Exercise aim:
Beneath this line are the data; copy exactly the part of them that opens with the line containing "This screenshot has height=636, width=477." and closes with the line containing "Where should I", and only that part.

Stored data:
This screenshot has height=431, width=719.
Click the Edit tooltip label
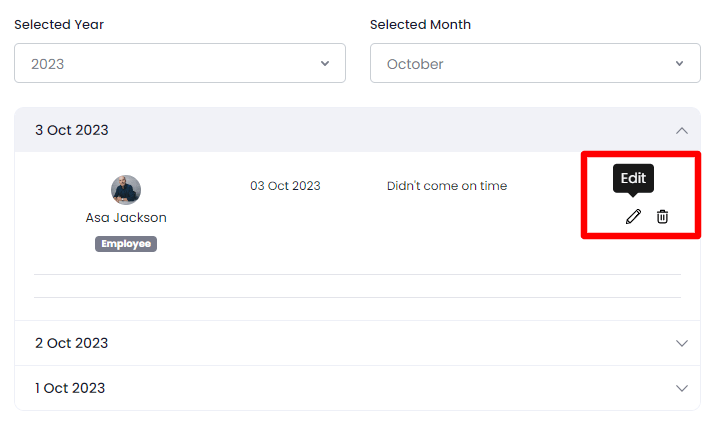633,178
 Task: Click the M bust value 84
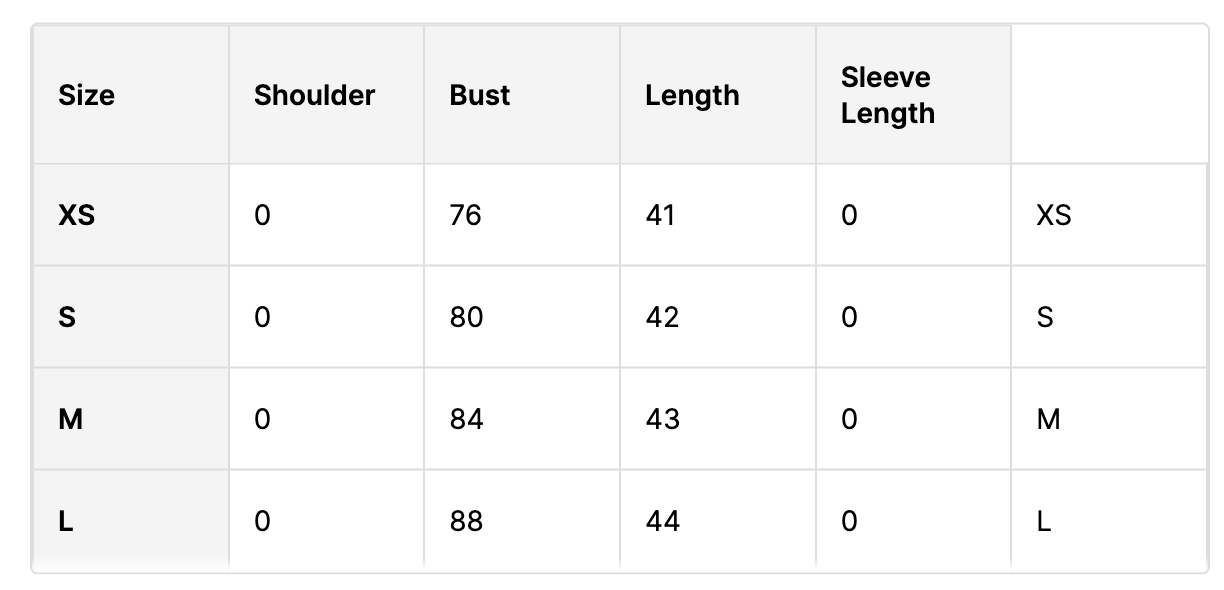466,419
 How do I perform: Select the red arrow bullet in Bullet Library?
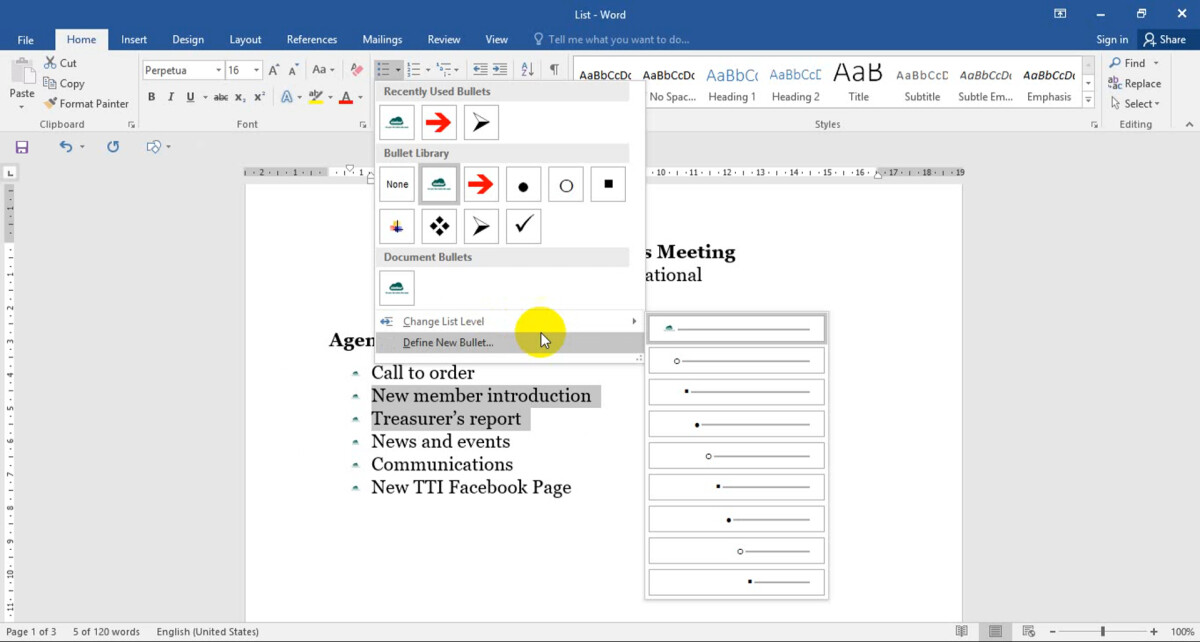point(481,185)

---

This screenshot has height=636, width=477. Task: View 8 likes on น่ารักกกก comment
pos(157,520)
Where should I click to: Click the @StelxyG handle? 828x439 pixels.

Output for this exercise:
This screenshot has height=636, width=477. Task: View 8 likes on น่ารักกกก comment
pos(157,520)
Where should I click to: Click the @StelxyG handle? 828x439 pixels.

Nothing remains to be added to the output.